SUNRISE, Fla. -- Anton Lundell scored 1:35 into overtime to give the Florida Panthers their sixth straight win, 3-2 against the Ottawa Senators at Amerant Bank Arena on Tuesday.

Lundell drove down the left side and beat goalie Joonas Korpisalo high from a sharp angle.

“That may be one of the coolest moments I have had in this building, for sure,” Lundell said after his first NHL overtime goal. “I went out there in overtime and waited for my opportunity. I got the puck, saw [the] short side was open and tried to score.”

Aaron Ekblad and Brandon Montour also scored, and Sergei Bobrovsky made 28 saves for the Panthers (37-15-4).

Florida was coming off a 9-2 victory at the Tampa Bay Lightning on Saturday.

“You could feel it coming,” Panthers coach Paul Maurice. “You score nine the game before, score in the first minute and it felt like the first game back off a road trip. We weren’t very good.”

OTT@FLA: Lundell, Tkachuk team up for OT winner

Thomas Chabot had a goal and an assist for the Senators (23-27-3), who have lost three of four and won 4-2 at the Lightning on Monday. Korpisalo made 31 saves.

“It was a hard-fought battle, but I thought we were a little slow off the mark,” Ottawa coach Jacques Martin said. “We played better in the third, I thought that was our best. [Florida] has a good hockey team and we had a chance of winning it. We battled hard. A couple of mistakes cost us.”

Ekblad gave Florida a 1-0 lead 19 seconds into the game, scoring from the right face-off circle on a give-and-go with Carter Verhaeghe.

“In a 9-2 game, there are a lot of plays to be made and you sometimes get stuck in the playmaking way of doing things,” said Ekblad, who missed the game Saturday with an undisclosed injury. “We just wanted to get pucks out, play a simple game, do all the cliche hockey things we do that makes it good. We could have stretched it out a little, but that’s the muck we want to be in.”

Montour made it 2-0 at 17:01 of the second period. He intercepted a clearing pass in the Ottawa zone, had a wrist shot blocked and scored on his own rebound from the high slot.

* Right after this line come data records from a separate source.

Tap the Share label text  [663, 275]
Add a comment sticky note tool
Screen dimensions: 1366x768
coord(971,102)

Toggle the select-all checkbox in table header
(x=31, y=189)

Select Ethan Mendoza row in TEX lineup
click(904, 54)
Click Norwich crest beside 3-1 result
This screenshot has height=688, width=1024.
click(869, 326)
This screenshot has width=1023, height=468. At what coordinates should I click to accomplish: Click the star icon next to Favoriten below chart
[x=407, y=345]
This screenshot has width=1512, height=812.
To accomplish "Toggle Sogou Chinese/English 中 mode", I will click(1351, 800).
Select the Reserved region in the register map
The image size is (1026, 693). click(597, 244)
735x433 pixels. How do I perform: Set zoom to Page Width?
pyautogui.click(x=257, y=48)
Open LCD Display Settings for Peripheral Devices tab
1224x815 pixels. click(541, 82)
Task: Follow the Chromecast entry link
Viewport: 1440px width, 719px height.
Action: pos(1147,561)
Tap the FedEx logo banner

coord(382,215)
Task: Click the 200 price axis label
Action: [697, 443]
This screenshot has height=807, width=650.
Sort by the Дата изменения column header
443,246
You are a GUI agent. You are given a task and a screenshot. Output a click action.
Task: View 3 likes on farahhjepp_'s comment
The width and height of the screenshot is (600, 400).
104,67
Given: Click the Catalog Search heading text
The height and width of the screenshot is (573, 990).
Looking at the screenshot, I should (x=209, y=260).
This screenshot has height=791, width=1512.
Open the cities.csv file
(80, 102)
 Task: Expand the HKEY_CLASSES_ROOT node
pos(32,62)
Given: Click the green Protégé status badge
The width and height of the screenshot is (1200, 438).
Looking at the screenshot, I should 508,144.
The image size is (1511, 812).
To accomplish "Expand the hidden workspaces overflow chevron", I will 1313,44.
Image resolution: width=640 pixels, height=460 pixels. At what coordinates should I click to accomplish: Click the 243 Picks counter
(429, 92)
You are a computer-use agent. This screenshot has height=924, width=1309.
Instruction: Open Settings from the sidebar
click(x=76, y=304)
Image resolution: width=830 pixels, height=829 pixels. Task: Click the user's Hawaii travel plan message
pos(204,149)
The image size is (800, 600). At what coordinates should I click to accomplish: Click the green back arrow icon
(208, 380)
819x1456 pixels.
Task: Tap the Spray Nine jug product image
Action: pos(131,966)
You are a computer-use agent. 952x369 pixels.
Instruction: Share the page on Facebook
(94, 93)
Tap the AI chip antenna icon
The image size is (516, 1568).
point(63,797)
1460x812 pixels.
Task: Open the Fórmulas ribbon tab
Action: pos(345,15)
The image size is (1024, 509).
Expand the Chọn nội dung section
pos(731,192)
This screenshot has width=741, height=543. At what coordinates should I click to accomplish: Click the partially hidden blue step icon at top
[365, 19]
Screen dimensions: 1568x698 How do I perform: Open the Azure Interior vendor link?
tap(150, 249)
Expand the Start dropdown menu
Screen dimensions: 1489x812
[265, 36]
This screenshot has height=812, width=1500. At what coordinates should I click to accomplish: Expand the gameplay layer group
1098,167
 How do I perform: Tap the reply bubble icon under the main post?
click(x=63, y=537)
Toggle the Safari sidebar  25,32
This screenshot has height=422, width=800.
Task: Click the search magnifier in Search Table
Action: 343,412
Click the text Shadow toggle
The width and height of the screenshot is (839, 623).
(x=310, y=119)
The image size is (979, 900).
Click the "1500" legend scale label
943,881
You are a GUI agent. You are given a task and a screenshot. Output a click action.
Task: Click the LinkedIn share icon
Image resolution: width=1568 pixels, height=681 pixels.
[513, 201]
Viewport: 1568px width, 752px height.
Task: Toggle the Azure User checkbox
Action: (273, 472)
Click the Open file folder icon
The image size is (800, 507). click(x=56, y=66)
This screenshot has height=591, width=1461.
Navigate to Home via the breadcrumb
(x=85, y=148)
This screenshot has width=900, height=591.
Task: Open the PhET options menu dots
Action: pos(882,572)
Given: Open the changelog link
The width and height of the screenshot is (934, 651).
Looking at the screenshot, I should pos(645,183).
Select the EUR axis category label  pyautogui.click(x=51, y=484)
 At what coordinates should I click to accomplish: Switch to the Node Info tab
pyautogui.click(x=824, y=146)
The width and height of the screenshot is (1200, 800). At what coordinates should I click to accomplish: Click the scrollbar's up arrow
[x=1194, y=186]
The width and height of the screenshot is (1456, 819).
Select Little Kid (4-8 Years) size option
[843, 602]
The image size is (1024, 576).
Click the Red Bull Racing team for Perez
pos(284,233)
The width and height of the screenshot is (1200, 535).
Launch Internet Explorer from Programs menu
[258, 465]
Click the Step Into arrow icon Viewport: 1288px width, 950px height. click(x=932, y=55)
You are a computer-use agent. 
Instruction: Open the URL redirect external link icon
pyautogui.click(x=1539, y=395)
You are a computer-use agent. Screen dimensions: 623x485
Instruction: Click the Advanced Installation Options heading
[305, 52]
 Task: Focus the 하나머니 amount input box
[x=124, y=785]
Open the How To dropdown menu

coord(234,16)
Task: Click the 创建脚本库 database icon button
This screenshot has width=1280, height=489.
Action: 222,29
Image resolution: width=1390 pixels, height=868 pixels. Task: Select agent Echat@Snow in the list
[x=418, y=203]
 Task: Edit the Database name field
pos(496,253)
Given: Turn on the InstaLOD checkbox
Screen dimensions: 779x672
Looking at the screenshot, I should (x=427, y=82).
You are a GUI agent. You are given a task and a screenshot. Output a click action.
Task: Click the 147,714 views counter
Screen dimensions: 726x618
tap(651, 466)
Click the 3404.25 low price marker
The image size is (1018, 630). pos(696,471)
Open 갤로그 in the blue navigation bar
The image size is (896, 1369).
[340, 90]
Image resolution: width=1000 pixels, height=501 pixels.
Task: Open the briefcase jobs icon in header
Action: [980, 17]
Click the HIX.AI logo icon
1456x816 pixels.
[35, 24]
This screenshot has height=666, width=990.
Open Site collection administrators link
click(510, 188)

“The offensive production may not have been there this year, but I am getting chances,” said Montour, who has scored in consecutive games and has 16 points (four goals, 12 assists) in 40 games. “You have to keep working when you hit posts or the goalie keeps making big saves. Keep working, and eventually it is going to come.”

Ottawa scored twice in the third period to tie the game.

Chabot cut it to 2-1 at 5:36. He picked off a loose puck in the offensive zone, got it back after his own blocked shot and beat Bobrovsky over the shoulder from above the left circle.

Tim Stützle tied it 2-2 at 8:46, driving up the ice after a stop by Korpisalo, splitting two Florida defenders and avoiding a poke check from Bobrovsky before scoring through the five-hole.

OTT@FLA: Stützle tucks in a backhand for equalizer

“We knew, coming in, that we were playing the best team in the League right now,” Chabot said. “There is a reason they are having so much success. The start was what it was. But we came back in the third, we believed. Every one of us would rather go home with a win, but we have some positives we can take out of this loss.”

NOTES: Ekblad scored the second-fastest goal to start a game by a Florida defenseman. Robert Svehla scored 14 seconds into a 3-3 tie against the Carolina Hurricanes on Dec. 5, 1998. … Montour scored his 33rd goal with the Panthers, tying Mike Matheson and Ed Jovanovski for the sixth-most by a Panthers defenseman. Ekblad is first with 115.